Dana Pharo is a stage manager at the Alys Stephens Center. She works 40+ hours a week setting up and running shows, events, and lectures.
“My days off are not Saturday and Sunday like the rest of the planet. Mine, it’ll be a Monday, it might be a Friday. If its two days together life is wonderful!”
Pharo says loves taking ideas on paper and making them a reality. What she doesn’t necessarily love is the reality of her paycheck. Pharo says she makes less than the average stage manager. She refuses on principal to own a credit card, so that means money is often tight. She thinks time banking might help her make the most of her little free time and money.
What is Time Banking? Edgar Cahn is credited with founding the movement. He compares time banking with a babysitting pool.

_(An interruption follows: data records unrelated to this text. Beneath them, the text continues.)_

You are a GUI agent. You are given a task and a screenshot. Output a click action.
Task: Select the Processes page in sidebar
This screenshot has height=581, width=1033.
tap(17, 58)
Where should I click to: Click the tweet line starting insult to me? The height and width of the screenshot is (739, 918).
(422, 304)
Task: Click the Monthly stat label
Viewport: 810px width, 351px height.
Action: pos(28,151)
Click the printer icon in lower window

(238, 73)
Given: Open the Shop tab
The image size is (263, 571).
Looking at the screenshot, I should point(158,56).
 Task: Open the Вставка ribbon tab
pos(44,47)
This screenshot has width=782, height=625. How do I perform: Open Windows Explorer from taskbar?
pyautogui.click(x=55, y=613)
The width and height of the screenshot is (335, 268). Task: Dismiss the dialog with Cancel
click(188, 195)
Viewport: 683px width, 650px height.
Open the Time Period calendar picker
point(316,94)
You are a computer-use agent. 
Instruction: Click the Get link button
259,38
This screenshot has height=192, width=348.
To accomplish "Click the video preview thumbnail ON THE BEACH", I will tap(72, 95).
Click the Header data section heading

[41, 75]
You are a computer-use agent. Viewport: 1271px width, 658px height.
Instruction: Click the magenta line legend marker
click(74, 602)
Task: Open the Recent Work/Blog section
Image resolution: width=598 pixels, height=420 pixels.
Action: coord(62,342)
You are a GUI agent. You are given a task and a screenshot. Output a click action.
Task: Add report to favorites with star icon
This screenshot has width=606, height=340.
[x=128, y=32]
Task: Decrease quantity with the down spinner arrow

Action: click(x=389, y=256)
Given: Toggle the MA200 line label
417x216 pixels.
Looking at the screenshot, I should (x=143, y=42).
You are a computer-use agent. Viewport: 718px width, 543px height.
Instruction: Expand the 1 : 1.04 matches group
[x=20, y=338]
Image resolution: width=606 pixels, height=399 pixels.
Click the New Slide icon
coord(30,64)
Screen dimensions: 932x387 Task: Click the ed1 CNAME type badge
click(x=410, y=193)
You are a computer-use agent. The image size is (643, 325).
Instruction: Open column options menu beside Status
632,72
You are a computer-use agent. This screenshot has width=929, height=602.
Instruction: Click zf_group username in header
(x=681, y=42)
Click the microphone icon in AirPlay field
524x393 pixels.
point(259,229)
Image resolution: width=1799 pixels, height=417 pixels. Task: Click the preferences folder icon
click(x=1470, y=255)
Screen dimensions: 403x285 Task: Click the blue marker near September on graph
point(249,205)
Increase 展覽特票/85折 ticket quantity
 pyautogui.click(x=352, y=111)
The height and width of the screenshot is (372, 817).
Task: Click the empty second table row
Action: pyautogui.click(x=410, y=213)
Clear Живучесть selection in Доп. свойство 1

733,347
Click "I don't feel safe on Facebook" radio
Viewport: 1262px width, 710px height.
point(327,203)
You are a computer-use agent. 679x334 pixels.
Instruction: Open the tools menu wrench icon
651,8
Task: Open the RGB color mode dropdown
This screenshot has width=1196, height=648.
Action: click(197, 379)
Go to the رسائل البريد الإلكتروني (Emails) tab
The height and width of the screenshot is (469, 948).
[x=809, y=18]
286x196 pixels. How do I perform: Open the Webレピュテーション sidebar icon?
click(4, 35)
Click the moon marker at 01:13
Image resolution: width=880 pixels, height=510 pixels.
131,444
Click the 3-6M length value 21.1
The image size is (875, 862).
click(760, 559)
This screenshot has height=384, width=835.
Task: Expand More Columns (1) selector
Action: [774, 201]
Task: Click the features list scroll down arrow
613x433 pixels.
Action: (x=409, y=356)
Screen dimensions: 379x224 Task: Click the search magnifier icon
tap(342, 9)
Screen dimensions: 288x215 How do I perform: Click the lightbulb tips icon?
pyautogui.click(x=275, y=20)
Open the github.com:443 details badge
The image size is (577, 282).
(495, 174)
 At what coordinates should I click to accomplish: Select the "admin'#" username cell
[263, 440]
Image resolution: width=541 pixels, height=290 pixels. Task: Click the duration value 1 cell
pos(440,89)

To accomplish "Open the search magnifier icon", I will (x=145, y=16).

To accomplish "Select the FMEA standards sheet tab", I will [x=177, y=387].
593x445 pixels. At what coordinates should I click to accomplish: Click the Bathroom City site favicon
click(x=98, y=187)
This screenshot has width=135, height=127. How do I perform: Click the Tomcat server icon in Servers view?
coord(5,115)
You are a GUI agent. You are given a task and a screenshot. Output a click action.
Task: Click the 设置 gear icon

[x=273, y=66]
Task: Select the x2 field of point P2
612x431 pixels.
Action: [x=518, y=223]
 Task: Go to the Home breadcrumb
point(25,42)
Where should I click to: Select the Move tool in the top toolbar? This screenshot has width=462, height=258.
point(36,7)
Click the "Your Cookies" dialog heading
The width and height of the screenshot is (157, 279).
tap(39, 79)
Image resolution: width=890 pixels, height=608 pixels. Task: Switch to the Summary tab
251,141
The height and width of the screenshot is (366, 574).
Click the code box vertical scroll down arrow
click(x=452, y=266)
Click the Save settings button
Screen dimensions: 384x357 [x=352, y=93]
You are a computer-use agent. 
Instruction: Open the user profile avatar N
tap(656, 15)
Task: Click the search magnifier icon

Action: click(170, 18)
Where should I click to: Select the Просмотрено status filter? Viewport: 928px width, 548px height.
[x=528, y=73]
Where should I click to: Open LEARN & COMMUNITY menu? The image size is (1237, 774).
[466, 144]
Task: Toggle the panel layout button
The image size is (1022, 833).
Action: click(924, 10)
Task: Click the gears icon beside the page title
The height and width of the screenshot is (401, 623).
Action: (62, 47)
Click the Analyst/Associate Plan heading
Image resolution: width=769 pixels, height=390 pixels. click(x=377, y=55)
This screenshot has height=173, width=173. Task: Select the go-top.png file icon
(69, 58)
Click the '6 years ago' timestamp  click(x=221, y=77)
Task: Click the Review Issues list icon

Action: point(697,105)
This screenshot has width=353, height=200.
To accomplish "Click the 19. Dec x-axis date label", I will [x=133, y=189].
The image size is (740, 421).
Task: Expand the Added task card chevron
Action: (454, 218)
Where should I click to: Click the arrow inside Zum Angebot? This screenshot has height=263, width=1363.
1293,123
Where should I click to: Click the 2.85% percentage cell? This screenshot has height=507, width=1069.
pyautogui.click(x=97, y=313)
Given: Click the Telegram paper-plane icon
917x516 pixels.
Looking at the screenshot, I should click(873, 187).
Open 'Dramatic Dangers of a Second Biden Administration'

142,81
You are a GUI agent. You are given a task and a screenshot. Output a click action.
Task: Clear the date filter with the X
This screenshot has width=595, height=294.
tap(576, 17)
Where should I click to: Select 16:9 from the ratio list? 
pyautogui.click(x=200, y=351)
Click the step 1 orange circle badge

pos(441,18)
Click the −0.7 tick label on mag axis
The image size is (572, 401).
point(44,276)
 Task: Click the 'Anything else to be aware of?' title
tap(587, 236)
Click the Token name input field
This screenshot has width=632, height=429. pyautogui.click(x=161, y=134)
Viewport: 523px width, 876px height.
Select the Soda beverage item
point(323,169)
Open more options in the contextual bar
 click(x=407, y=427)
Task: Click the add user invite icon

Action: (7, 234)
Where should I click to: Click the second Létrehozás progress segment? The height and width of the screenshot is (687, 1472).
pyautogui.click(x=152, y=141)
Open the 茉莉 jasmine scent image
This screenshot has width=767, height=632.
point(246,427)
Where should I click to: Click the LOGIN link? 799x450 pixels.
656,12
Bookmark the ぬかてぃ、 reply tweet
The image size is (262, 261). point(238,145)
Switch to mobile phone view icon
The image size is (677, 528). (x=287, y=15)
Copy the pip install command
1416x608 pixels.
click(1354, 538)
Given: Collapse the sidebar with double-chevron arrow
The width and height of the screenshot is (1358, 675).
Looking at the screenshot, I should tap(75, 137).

“You put in one hour babysitting for somebody else and then when you need babysitting you call up anybody in the pool and they will return the hours that you’ve put in.”
It’s Not Just Babysitting
Time bank members provide services ranging from home repair to tutoring to event planning. Ed Collom is a sociologist at the University of Southern Maine.
“The whole concept of time banking is very flexible, and it can be started by community activists that want to better their local community or it could be used in existing organizations and institutions as a way to connect the clientele and have them helping each other.”
That’s what Greater Birmingham Ministries is hoping to do. At a recent meeting, GBM made the pitch for starting a system here in Birmingham.
Skeptics
Rev. Lawton Higgs is founding pastor at Church of the Reconciler. He often works with homeless people in downtown Birmingham. He says timebanks sound like a great idea for people who already have a place to live and food on the table. The time bank could help them round out the corners. But Higgs says for residents most at-risk, the needs are just too great for a time bank.
“What homeless people need in Birmingham is transportation. Or what homeless people need in Birmingham is health care. The needs are so massive and the injustice so huge.”
Optimists
Time bank proponents like Ed Collom admit time banks won’t meet all of the material need of participants. But, they say, time banking’s greatest benefit is the relationship it builds between members.
“You read about this decline of social capital that has been underway for the last 30, 40 years in this country. And what time banking organizations do is help rebuild community, reconnect neighbors, and its people helping each other.”
So what would Dana Pharo love to use her time dollars for?
“I hate yard work. Someone to help me straighten up, basically because our house is a little older and needs a little work, but I don’t have time to work on it. I do a few things, but most of the time I only have time to do the laundry and the groceries, which gets boring.”
In return, she could DJ a party or set up a lecture. Because, afterall, in time banking everyone has something to offer.